El Congreso ha rechazado este jueves las enmiendas a la totalidad de devolución del PP y Vox al proyecto de ley que permitirá condonar algo más de 83.000 millones de euros de la deuda acumulada por las comunidades del régimen común que lo soliciten, que ahora iniciará su tramitación en la Cámara.
Las dos enmiendas han sido rechazadas en una votación conjunta con los 178 votos del PSOE, Sumar, ERC, Junts, EH Bildu, PNV, Podemos, BNG, CC y Compromís, frente a los 170 del PP y Vox, a los que solo se han sumado UPN y el exdiputado de Vox Javier Ortega Smith, ahora en el grupo mixto.
El PP y Vox, a los que el ministro de Hacienda, Arcadi España, ha pedido que no bloqueen que los gobiernos autonómicos que sí están de acuerdo con la quita de parte de su deuda aprovechen esta medida, han argumentando que la ley solo mutualiza la deuda, no la condona, y favorece así a las comunidades más despilfarradoras, sin exigir a cambio ningún tipo de disciplina fiscal.
Los partidos independentistas catalanes han rechazado también las enmiendas de PP y Vox. ERC, en palabras de Teresa Jordà, ha negado que la condonación sea un "privilegio" para los catalanes, ya que Catalunya "sale ganando", pero también "beneficia a todos los territorios".
A su vez, Junts, por boca de su diputado Josep Maria Cruset, ha indicado que facilitará la tramitación de este proyecto de ley, pero ha avisado de que su intención es conseguir la condonación de la totalidad de la deuda catalana.
Desde el Grupo Mixto, Podemos ha pedido que esta condonación sirva para reforzar los servicios públicos y no para rebajar los impuestos a los más ricos; el BNG ha dicho que la deuda es consecuencia de la "mala gestión" del PP; Coalición Canaria, que la fórmula escogida "no es justa"; y la diputada de Compromís Águeda Micó, que esta es una oportunidad de "hacer justicia con la Comunidad Valenciana".
Rechazo a la senda de estabilidad
El pleno del Congreso ha vuelto a rechazar la senda de estabilidad del Gobierno para 2027-2029, la misma que se votó la semana pasada y que ha obtenido idéntico resultado al votar en contra PP, Vox y Junts, lo que supone un revés político, pero no impide al Gobierno presentar los Presupuestos de 2027 después del verano.

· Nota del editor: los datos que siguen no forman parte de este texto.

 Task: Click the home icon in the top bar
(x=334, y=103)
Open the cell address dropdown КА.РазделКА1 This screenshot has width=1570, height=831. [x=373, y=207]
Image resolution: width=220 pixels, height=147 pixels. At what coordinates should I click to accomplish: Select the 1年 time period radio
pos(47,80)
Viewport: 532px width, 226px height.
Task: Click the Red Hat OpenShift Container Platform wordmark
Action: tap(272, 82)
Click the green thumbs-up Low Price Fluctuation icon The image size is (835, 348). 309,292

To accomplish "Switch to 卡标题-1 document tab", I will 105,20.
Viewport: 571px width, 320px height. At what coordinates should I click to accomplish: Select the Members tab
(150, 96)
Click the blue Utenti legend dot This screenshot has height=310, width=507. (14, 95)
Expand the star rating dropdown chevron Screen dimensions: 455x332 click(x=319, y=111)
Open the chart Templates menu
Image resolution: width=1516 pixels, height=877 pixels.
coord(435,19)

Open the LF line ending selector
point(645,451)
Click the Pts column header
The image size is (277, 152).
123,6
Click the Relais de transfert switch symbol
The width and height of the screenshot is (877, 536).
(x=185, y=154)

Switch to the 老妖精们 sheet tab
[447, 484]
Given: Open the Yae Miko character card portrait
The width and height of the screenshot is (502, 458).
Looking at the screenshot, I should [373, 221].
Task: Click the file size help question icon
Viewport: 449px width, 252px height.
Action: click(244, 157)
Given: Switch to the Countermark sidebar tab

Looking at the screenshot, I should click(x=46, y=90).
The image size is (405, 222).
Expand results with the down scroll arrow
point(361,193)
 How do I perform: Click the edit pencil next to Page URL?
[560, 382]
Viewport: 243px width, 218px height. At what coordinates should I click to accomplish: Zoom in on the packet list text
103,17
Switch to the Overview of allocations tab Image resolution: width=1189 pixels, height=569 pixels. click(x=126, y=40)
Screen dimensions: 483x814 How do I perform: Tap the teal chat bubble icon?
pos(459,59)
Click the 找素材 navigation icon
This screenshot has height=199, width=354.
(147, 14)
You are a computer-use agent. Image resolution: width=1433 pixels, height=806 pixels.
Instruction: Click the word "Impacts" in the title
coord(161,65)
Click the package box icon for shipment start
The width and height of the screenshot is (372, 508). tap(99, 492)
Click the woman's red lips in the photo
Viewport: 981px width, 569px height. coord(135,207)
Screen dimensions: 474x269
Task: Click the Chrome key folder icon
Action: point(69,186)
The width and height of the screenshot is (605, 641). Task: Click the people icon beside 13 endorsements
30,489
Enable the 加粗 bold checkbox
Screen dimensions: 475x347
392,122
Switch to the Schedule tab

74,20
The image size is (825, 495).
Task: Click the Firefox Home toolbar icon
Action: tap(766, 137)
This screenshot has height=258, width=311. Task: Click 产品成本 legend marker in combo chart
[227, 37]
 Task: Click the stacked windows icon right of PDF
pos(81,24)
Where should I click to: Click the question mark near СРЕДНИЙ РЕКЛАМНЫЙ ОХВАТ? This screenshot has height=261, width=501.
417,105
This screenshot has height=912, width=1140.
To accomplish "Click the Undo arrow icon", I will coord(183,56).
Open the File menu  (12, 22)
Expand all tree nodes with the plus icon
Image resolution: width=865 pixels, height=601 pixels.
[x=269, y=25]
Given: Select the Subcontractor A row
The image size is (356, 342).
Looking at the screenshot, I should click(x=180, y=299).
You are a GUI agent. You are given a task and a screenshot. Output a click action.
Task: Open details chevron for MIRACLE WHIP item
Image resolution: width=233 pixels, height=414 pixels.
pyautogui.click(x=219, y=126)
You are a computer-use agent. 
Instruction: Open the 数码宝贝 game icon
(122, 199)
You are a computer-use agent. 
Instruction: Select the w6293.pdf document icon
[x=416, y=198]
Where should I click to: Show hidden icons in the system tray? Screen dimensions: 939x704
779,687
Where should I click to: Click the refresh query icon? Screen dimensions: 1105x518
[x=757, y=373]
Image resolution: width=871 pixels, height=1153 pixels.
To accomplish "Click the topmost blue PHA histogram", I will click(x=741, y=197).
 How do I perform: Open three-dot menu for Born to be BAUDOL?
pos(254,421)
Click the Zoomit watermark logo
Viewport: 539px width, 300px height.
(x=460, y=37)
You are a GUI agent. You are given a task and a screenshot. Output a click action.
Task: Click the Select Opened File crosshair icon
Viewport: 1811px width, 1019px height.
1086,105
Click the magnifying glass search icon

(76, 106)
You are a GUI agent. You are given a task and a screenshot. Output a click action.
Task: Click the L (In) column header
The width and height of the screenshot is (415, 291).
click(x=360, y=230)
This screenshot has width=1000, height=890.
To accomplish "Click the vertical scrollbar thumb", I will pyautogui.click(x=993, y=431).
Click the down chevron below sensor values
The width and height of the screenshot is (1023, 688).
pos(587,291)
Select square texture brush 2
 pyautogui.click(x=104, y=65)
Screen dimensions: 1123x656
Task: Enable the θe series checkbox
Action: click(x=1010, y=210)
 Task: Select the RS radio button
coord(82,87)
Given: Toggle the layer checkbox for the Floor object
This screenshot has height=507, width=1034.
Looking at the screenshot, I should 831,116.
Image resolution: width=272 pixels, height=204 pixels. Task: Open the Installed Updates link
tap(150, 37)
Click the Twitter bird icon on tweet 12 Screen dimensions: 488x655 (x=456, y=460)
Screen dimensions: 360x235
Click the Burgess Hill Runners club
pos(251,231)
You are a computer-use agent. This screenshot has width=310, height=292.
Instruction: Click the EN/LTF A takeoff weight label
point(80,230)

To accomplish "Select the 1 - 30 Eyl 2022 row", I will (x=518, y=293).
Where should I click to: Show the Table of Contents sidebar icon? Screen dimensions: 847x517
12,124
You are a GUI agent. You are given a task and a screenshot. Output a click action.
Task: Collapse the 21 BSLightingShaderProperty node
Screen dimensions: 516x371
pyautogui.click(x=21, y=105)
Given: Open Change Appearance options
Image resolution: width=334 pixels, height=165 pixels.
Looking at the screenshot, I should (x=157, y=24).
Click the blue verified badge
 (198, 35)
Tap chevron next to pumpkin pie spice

La ley de estabilidad presupuestaria obligaba a esta segunda votación en la Cámara, aunque el Gobierno haya presentado la misma senda de la semana pasada, con unos objetivos de déficit del 1,8 % del PIB para 2027, del 1,6 % para 2028 y del 1,5 % para 2029, que ya están incluidos en el plan fiscal de medio plazo acordado con la Comisión Europea.
No obstante, el rechazo de los objetivos de déficit supone que las comunidades autónomas se quedan sin los 5.849 millones de margen fiscal que suponía contar con una décima de déficit (0,1 % del PIB) para cada uno de los próximos tres años. Al ser rechazada por la Cámara Baja, se vuelve a la senda original del plan fiscal que no incluye ese margen y que prevé el equilibrio fiscal para las autonomías.
Durante el segundo debate de este jueves el ministro de Hacienda, Arcadi España, le ha dicho al PP que "es legítimo discrepar políticamente del Gobierno", pero que resulta "difícil de comprender" que esa discrepancia "termine traduciéndose en menos recursos para los territorios en los que ellos mismos gobiernan". "Espero que hayan reflexionado y que no opten por el bloqueo, sino por obtener más recursos y más estabilidad para el conjunto de nuestras administraciones", le decía el ministro al PP antes de la votación. El segundo rechazo del Congreso no tiene implicaciones prácticas, puesto que el Gobierno podrá presentar los Presupuestos de 2027 en octubre tomando como referencia ese objetivo de déficit público del 1,8 % del PIB que ya está acordado con Bruselas.